No último dia 11 de junho, a caneta do prefeito de Volta Redonda, Neto (PP), mostrou que segue afiada quando o assunto é o controle sobre as propostas que mexem na estrutura administrativa do município. O alvo mais recente de um veto total do chefe do Executivo foi o Projeto de Lei nº 180/2025, de autoria da vereadora Carla Duarte (PSD), que propunha instituir um fluxo geral de enfrentamento à violência contra a criança e o adolescente na Cidade do Aço.
A proposta da parlamentar pretendia desenhar um procedimento intersetorial detalhado de notificação de violência, envolvendo o Conselho Tutelar, escolas da rede pública, unidades de saúde, a Secretaria de Assistência Social e forças de segurança municipal, como a Guarda Municipal. O texto previa até mesmo a criação de uma “Comissão Permanente de Monitoramento e Revisão do Fluxograma”.

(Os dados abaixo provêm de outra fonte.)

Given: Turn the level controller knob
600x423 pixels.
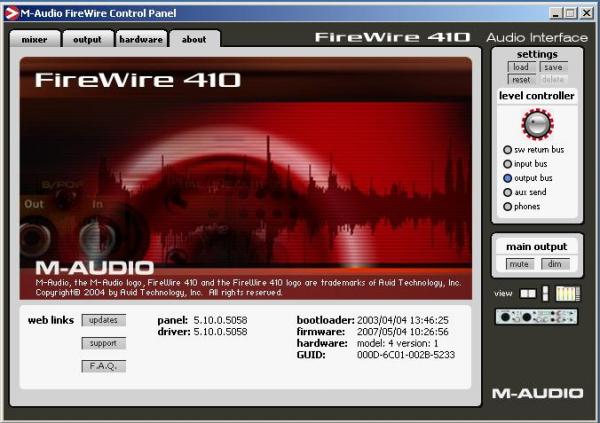Looking at the screenshot, I should [x=537, y=124].
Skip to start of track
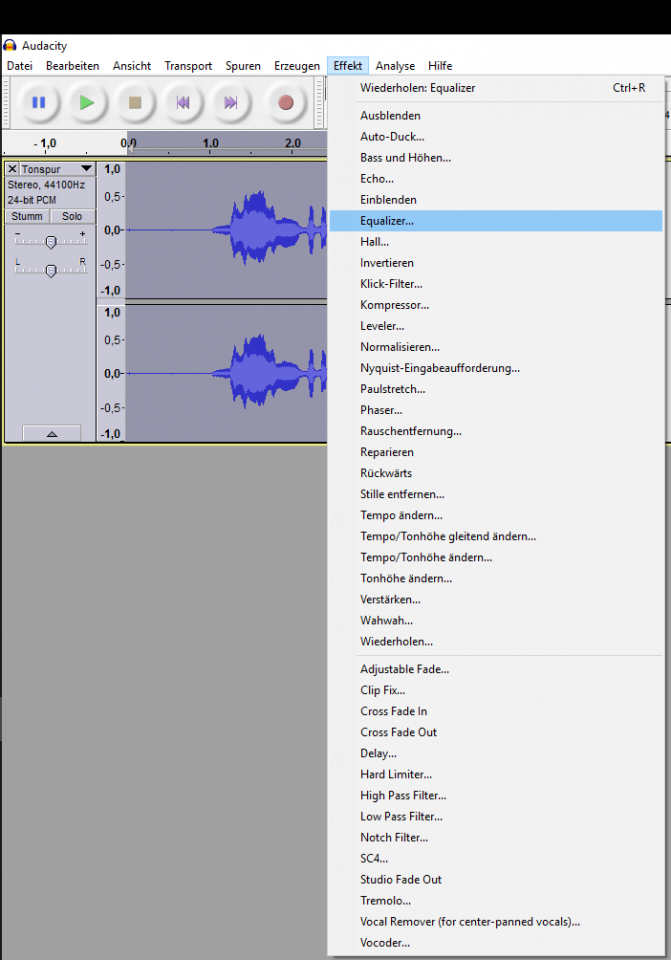Screen dimensions: 671x960 [x=183, y=102]
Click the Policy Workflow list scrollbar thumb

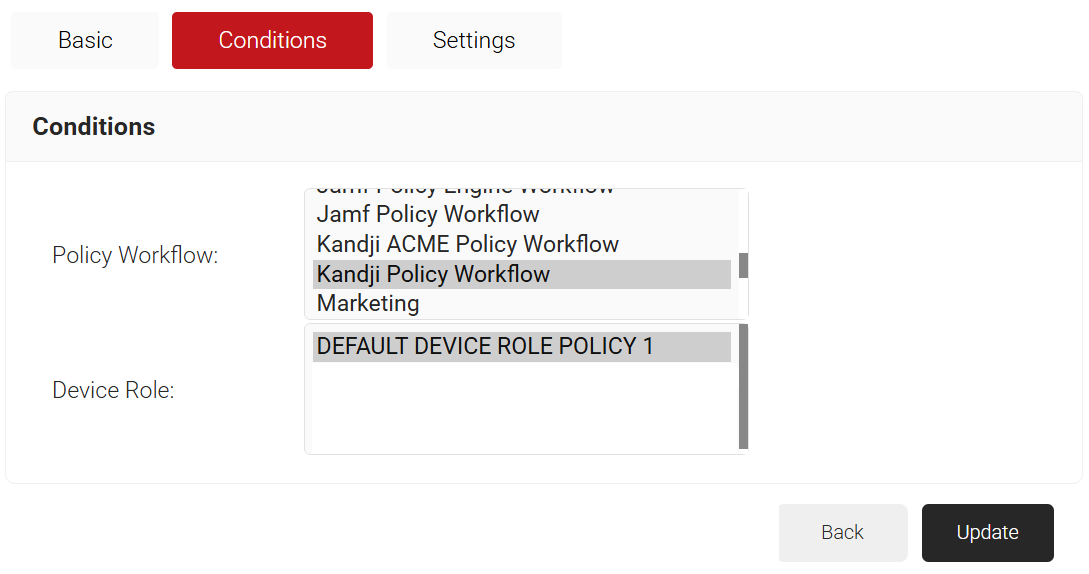pos(743,266)
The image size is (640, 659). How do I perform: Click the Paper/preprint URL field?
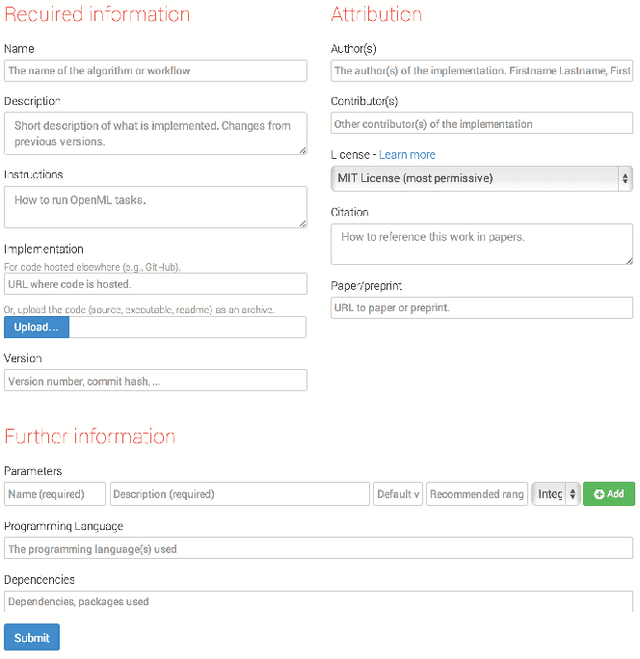point(481,307)
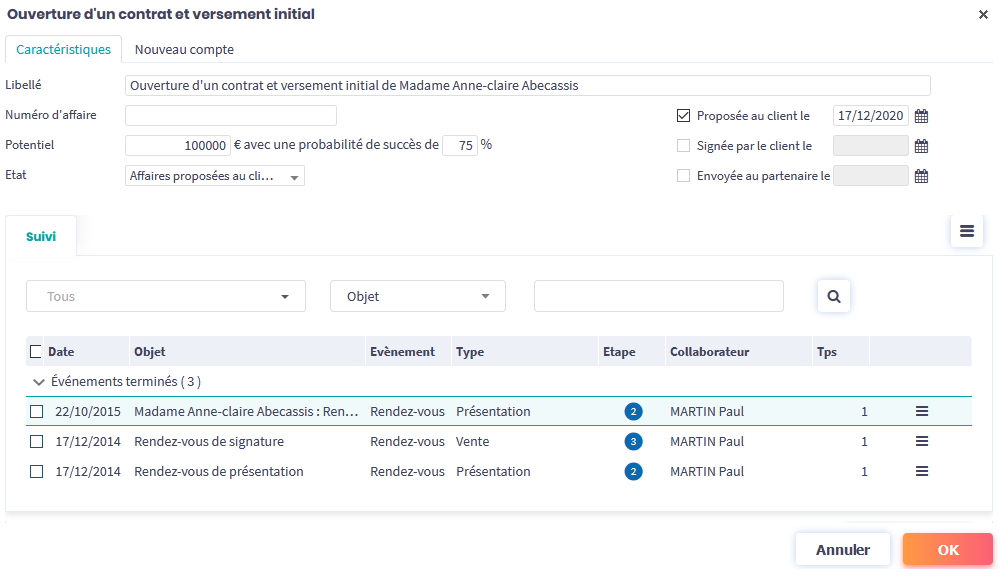Switch to the Nouveau compte tab
The height and width of the screenshot is (579, 1000).
(x=184, y=49)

Apesar de reconhecer a “inegável relevância social da matéria”, Neto não hesitou em barrar o avanço da legislação. Nas razões do veto encaminhadas à Câmara Municipal, o governo justificou que o projeto padece de inconstitucionalidade formal e material. Segundo a Procuradoria-Geral do Município (PGM), ao dispor sobre fluxos procedimentais dentro de secretarias e propor a criação de comissões, a Câmara interferiu diretamente na organização e nas atribuições de órgãos da Administração Pública Municipal, uma prerrogativa que é de iniciativa legislativa exclusiva do próprio prefeito.

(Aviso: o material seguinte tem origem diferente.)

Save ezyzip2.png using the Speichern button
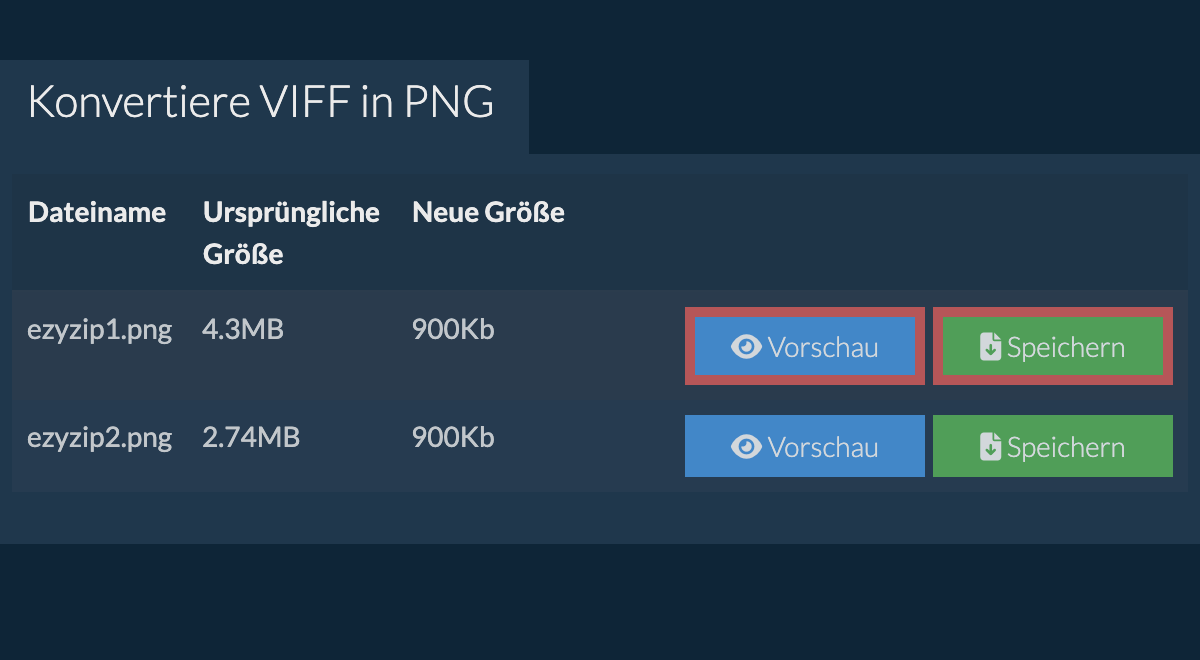1200x660 pixels. [1053, 446]
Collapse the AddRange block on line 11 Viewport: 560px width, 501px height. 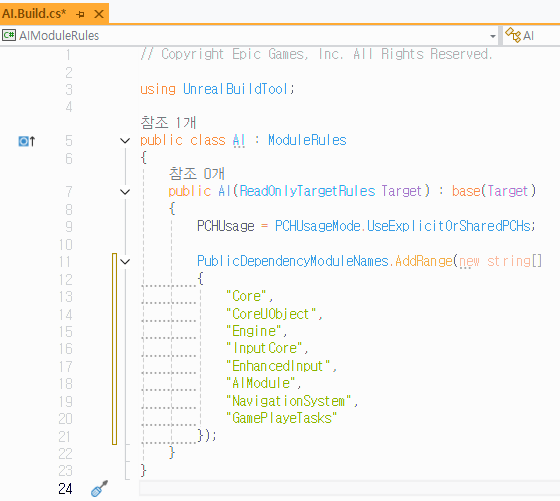click(x=125, y=261)
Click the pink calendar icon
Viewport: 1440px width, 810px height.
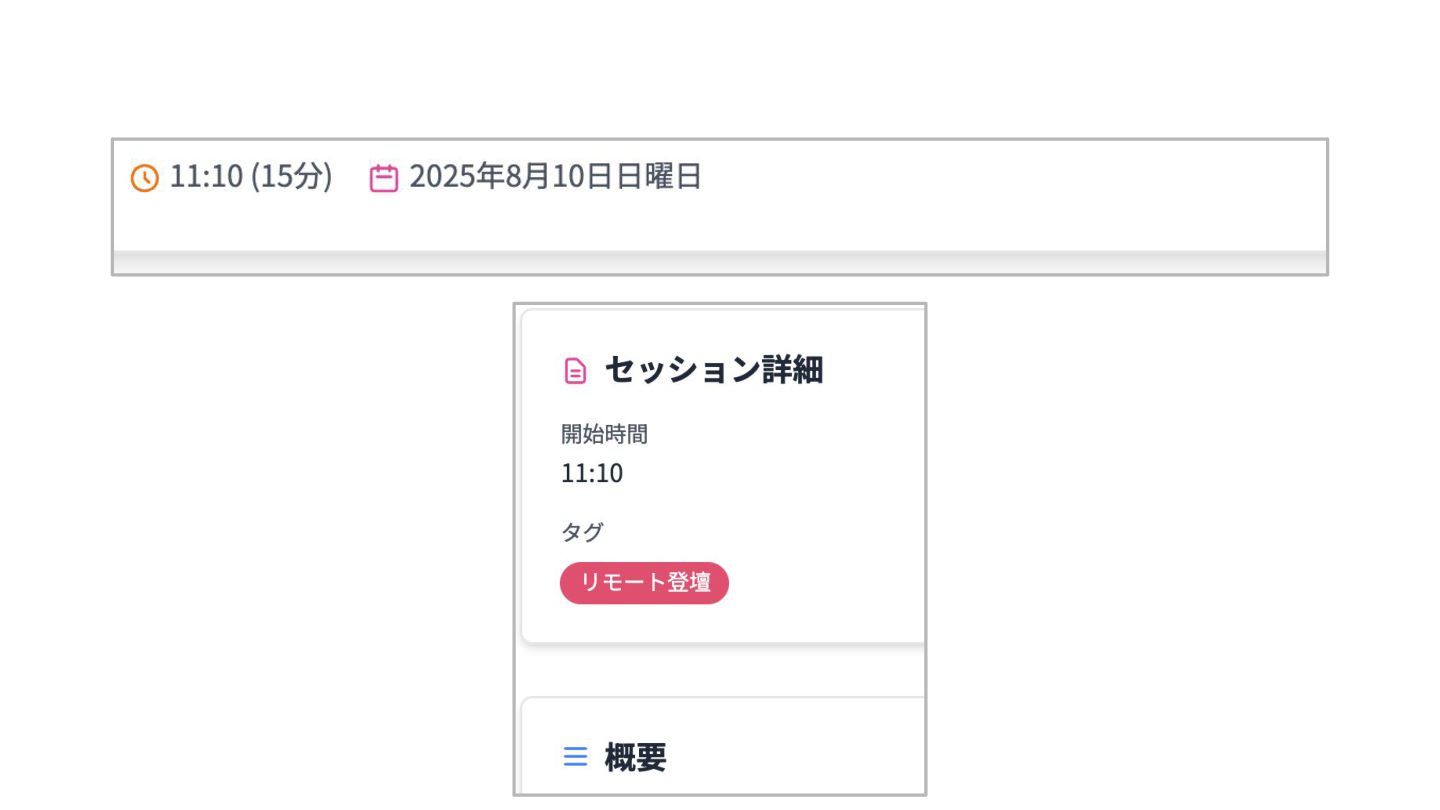point(384,178)
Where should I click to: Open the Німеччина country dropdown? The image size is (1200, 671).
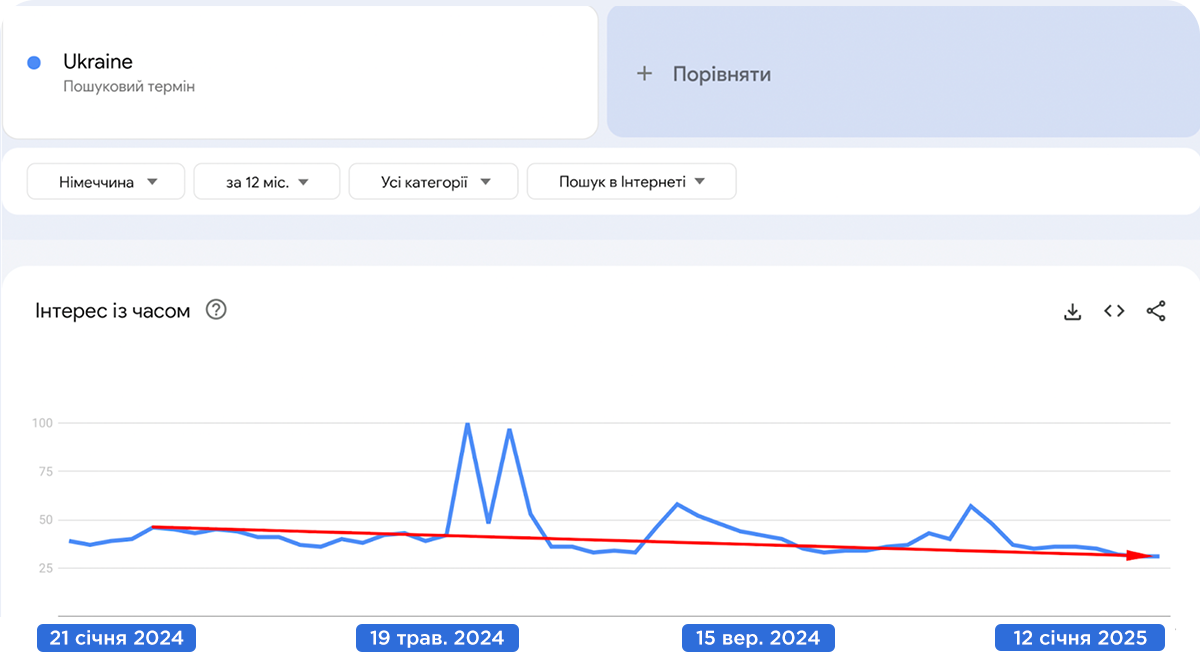coord(107,182)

O Palácio 17 de Julho sustentou que a proposta violou o princípio constitucional da separação dos poderes, assegurado pela Lei Orgânica do Município (LOM) e pelas Constituições Estadual e Federal.

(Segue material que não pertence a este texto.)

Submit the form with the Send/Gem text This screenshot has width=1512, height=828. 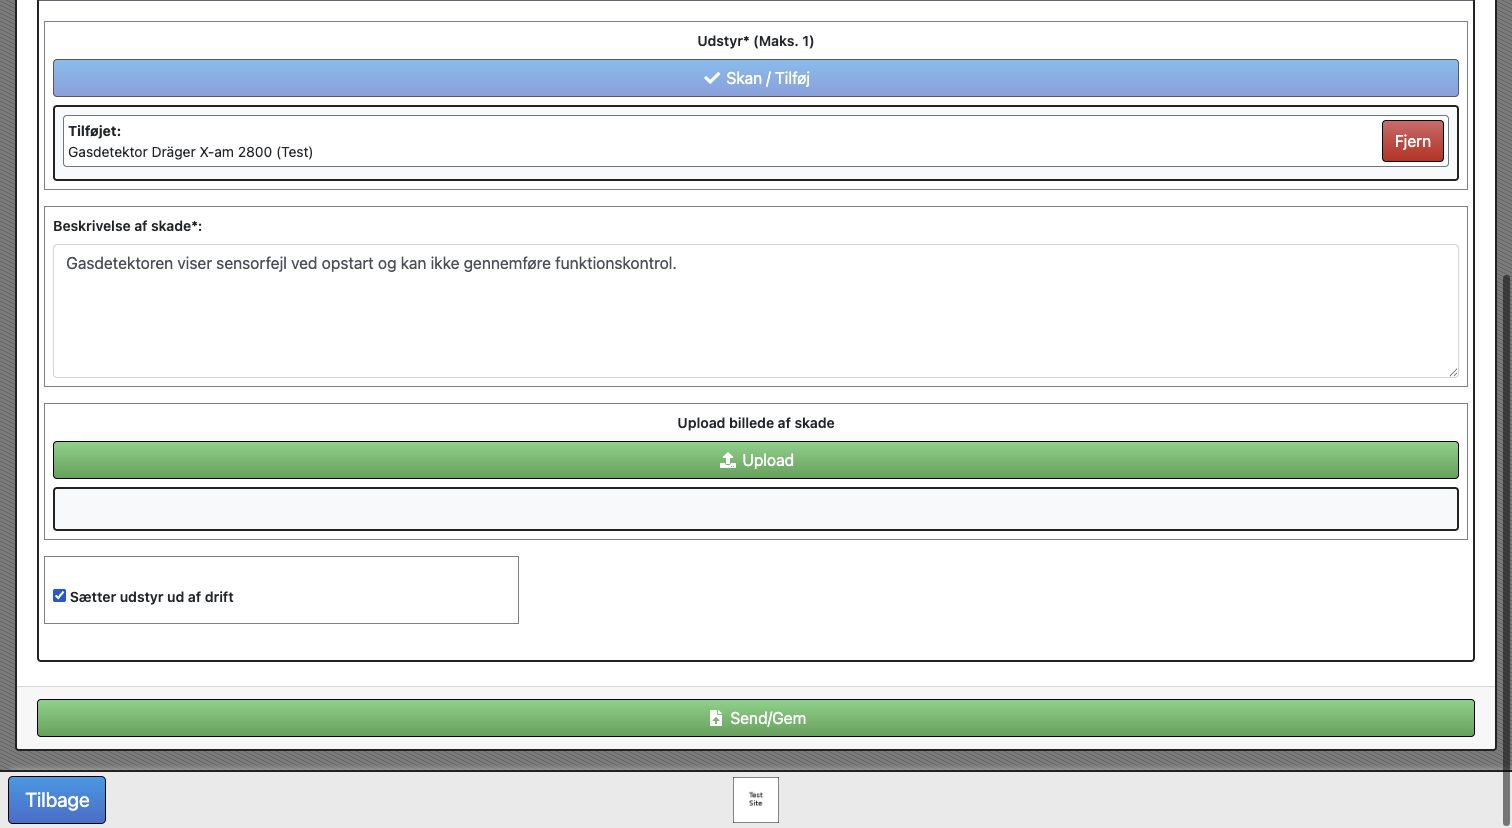768,718

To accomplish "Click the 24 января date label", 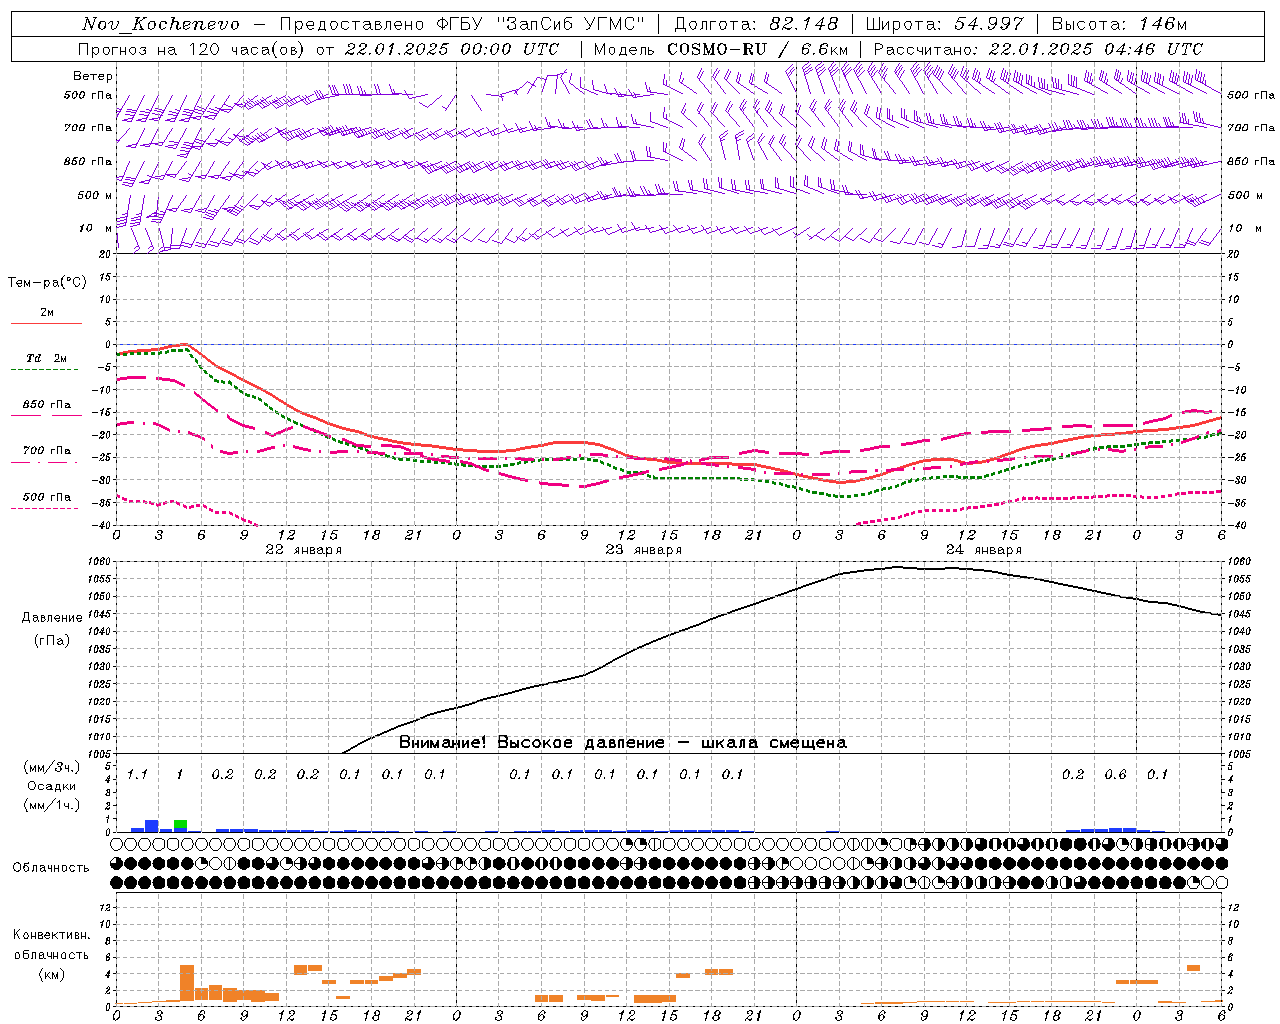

Risco de ineficiência e “duplicidade”
Além das barreiras jurídicas, o prefeito Neto apontou razões de interesse público para justificar o veto assinado no dia 11. De acordo com o documento, a rede de proteção municipal, com destaque para as ações da Secretaria Municipal de Saúde, já possui procedimentos estabelecidos e em plena execução no município.
O entendimento do Executivo é de que a imposição de um novo regramento por via de lei geraria “duplicidade de meios e ineficiência administrativa”, o que fatalmente resultaria em conflitos operacionais e comprometeria a rapidez dos serviços prestados às próprias crianças e adolescentes vítimas de violência.
Com o veto total aplicado, o Projeto de Lei nº 180/2025 retornou na segunda-feira (dia 22) para a apreciação dos vereadores no plenário da Câmara Municipal. Caberá ao Legislativo decidir se mantém a decisão do prefeito ou se derruba o veto para promulgar a lei à revelia do governo.